Nixon's Madman Strategy
"I call it the madman theory, Bob," Richard Nixon said to Robert Haldeman. With the recent revelation of the identity of ''Deep Throat," the nation's memory has been cast back to the Watergate crisis, which began with a burglary 33 years ago this week. Nixon is remembered as having threatened the US Constitution, but his presidency represented a far graver threat than that. Various published tapes have put on display his vulgarity, pettiness, and prejudice and his regular drunkenness. But what has generated insufficient alarm is Nixon's insane flirtation with the actual use of nuclear weapons.
''I want the North Vietnamese to believe," he went on, ''that I've reached the point that I might do anything to stop the war.

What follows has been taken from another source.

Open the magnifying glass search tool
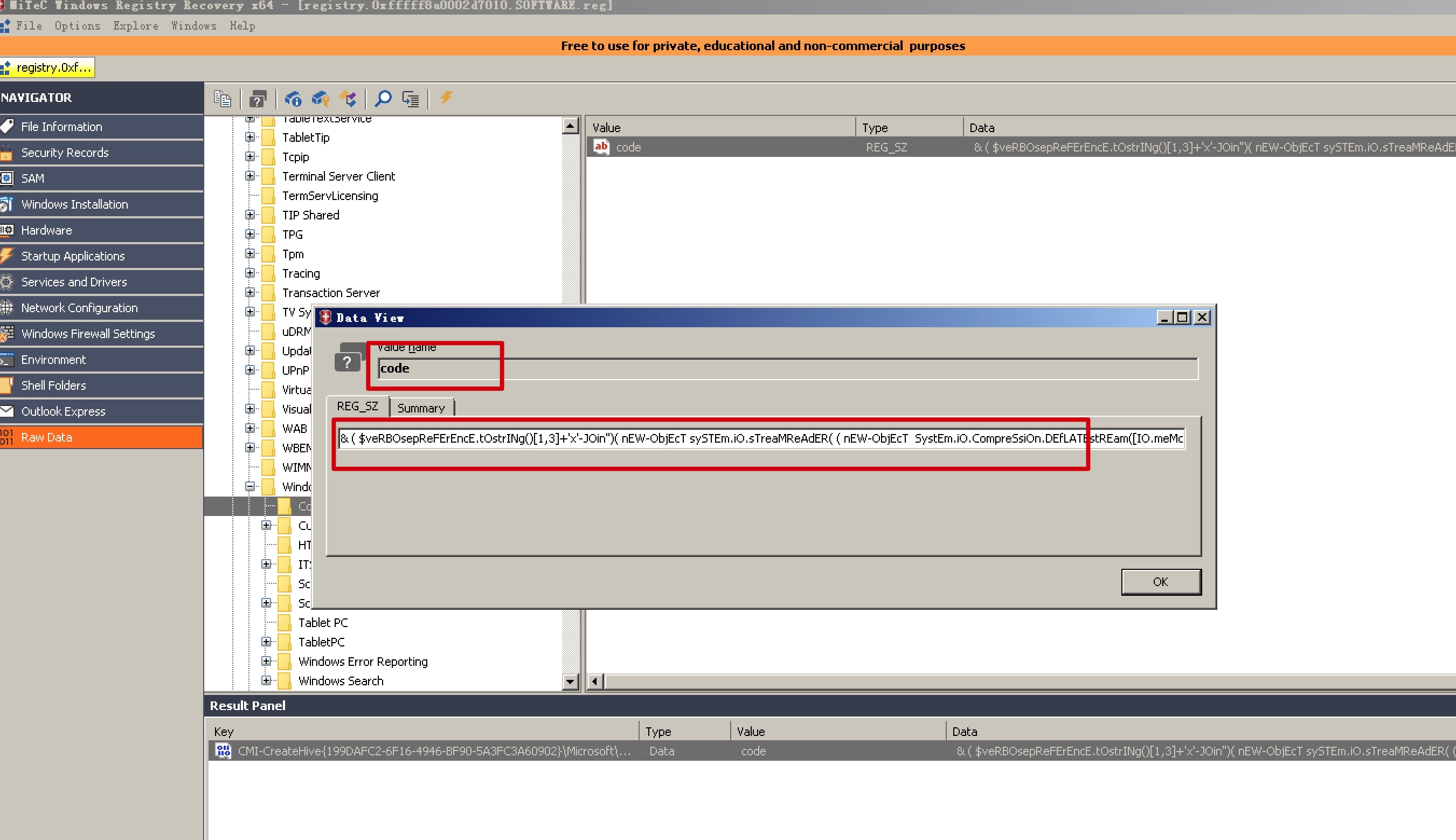click(383, 99)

We'll just slip the word to them that for God's sake, you know Nixon is obsessed about communism. We can't restrain him when he's angry, and he has his hand on the nuclear button, and Ho Chi Minh himself will be in Paris in two days begging for peace." Six months into his presidency, Nixon's frustration with Hanoi's refusal to budge in its demands at the Paris peace talks was extreme, and he put his madman ploy into gear. For this account, I depend on the political scientists Scott D. Sagan and Jeremi Suir, whose 2003 article in the journal International Security brought the incident to light.
From Oct. 10, 1969, through the rest of the month the US military was ordered to full global war readiness alert, without any provocation, and with no explanation to US commanders as to the alert's purpose. Nuclear armed fighter planes were dispersed to civilian airports, missile countdown procedures were initiated, missile-bearing submarines were dispersed, long-range bombers were launched, targeting was begun. On Oct. 27, in the climactic action designed to make it seem the madman was loose, the Strategic Air Command was ordered to dispatch B-52 bombers, loaded with thermonuclear weapons, toward the Soviet Union. Eighteen of the bombers took off from bases in the United States in an operation named Giant Lance. ''The bombers crossed Alaska," Sagan and Suri wrote, ''were refueled in midair by KC-135 tanker aircraft, and then flew in oval patterns toward the Soviet Union and back, on 18-hour vigils over the northern polar ice cap." The ominous flight of these H-bombers to, and then at, the edge of Soviet territory continued for three days. This was all done in total secrecy -- not from the Soviets, of course, since they knew quite well what was happening, but from the American people.
Unbeknownst to Nixon, his ''madman" gamble coincided with a border dispute simmering just then between China and the Soviet Union. The two communist rivals were themselves approaching war footing, and Moscow already had reasons to be wary of America's tilt toward Beijing. Thus, when signals of an American nuclear countdown were picked up, Moscow would have had every reason to assume that the United States was preparing to attack in support of Beijing, perhaps launching a preemption of Moscow's own contemplated attack against China. The Soviets could have seen the American threat not as ''irrational," as Nixon intended, but as consistent with a reasonable strategic purpose.
As if such accidental complications were not unsettling enough, as Sagan and Suir point out, the entire ''madman theory" of coercion was flawed in its essence, depending as it did on twisted logic that assumed an adversary would respond to a calculated show of irrationality with something other than irrationality of its own. Presumably, Nixon wanted a frightened Moscow to convince a frightened Hanoi to change its behavior in Paris as a way of heading off Washington's insanity. Rational Russians would save the world from crazy Americans. Come again?
If Leonid Brezhnev, that is, behaved as Richard Nixon did in October of 1969, the world would have been plunged into nuclear horror. In the event, the Soviet Union did not respond irrationally to the ploy. The North Vietnamese ignored it. The secrecy of both regimes makes it impossible to know for sure what they made of the aggressive alert. But what do Americans today make of it?
Watergate is a reminder of the primal fact that US presidents are flawed human beings. Because he presides over a nuclear arsenal, this otherwise common fact of the human condition makes each president like every leader of the nuclear-armed nations a threat to the Earth. The ''madman theory" proves the point: Nuclear weapons themselves are mad and must be abolished.